The UK's first male-only refuge for those who have been forced into marriage is being considered. One victim tells of the dramatic effect the experience had on his life - and how he has come through it.
Imran Rehman now helps men who have suffered forced marriage
When Imran Rehman was 10, he was taken to Pakistan and found himself in the middle of an enormous family party.
He remembers being told to sit next to a little girl in a fine dress. He did not understand why, but he and the little girl were, jointly, the centre of attention.
They were showered with money and presents and they had garlands cast around their necks.
Imran said: "I was just paying attention to the food and the money. I didn't know what was happening. I just thought it was a party."
It was not until five years later - the year he sat his O-levels - that he was shown a photograph of that celebration - and he finally understood its significance. It had been his own engagement party.
The little girl was his five-year-old first cousin.
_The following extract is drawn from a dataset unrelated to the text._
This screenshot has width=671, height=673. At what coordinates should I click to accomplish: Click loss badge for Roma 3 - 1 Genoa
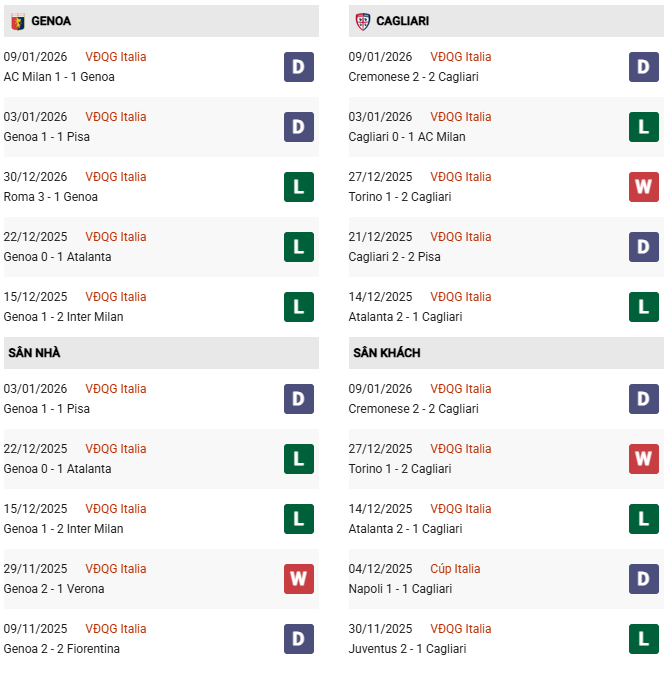click(x=299, y=187)
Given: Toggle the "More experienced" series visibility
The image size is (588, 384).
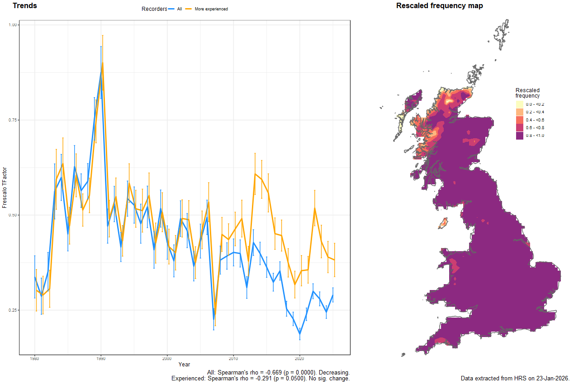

She was also to be his wife - whether he liked it or not.
"It made me feel sick, knowing that was my engagement. I went off the rails. I got into the wrong crowd, I got into fights, I got expelled from two schools," he said.
To get him to behave, his parents took measures that many people might see as extreme.
They sent him to Pakistan, telling him it was so he could see the area where they had been born. For a while, he says, "it was nice to be on holiday".
Then, one morning, he says, he was drugged, taken to a mosque in a deserted village, and imprisoned. Once there, he had shackles locked around his feet.
"I was kept in a room, locked up. I had to sleep like that. I even had to eat, go to the bath, toilet, shackled like that, for 15 days."
With the help of friends, he was eventually able to find his way back to the UK.
When he got home, the only explanation he got from his family was it was his "rehabilitation".
The pressure continued, perhaps to a lesser degree, for years, until something happened that finally made up his mind up that he had to get married.
He said: "I was 24. I was working at Birmingham airport. I got a phone call to say one of my close relatives was extremely ill. I was the first person there, by their bedside. I said: 'What can I do to help?'"
His poorly relative told him that if anything was to happen to her, it would be his fault, for not going to Pakistan to get married. He says he was emotionally blackmailed, and he felt that he had no choice.
"So I went to Pakistan. I didn't want that on my head, you know," he said.
He married his cousin. But the marriage only lasted a month before Imran told his family it was over.
He was told he had just two choices: "Stay with your wife, buy a house, have kids, live your life. Or get disowned."
"So I left home," he said.
It was the beginning of a seven-year severance from his family. He says he drifted from job to job, drank too much and struggled to deal with his trauma.
"My family had disowned me. I just thought: 'I've got to stand on my own two feet and try and battle it out'. Which I couldn't understand how to do."
He eventually found a support organisation called Karma Nirvana. At the time, this Derby-based self-help group was only for women.
But they realised, through their dealings with Imran, that men were also vulnerable to becoming victims of honour-based violence.
Now, Imran works with Karma Nirvana as a support worker for men who suffer in the same way he did.
He says it is harder for men to seek help than women because men are not allowed to be open about their feelings.
He said: "You're a man, you don't cry. If you cry, you're not supposed to show your tears. It really stressed me out.
"I knew there was no support for me to go anywhere. Now, there is support out there for men. I encourage men to come forward.
"What I tend to do is I tell my personal experiences to the men I work with, male victims. And believe me, they do open up."
Imran now supports 36 men who have been victims of forced marriage or honour-based violence.
He says helping them get over their problems is a way to help himself to stay positive.
"It makes me feel good, you know? I know I'm not alone any more. Before, when I was alone, I used to feel like I was the only man who was going through it," he said.
Now he knows there are others who have gone through what he has been through. And he hopes they will all get the kind of support that will help keep them safe from their families.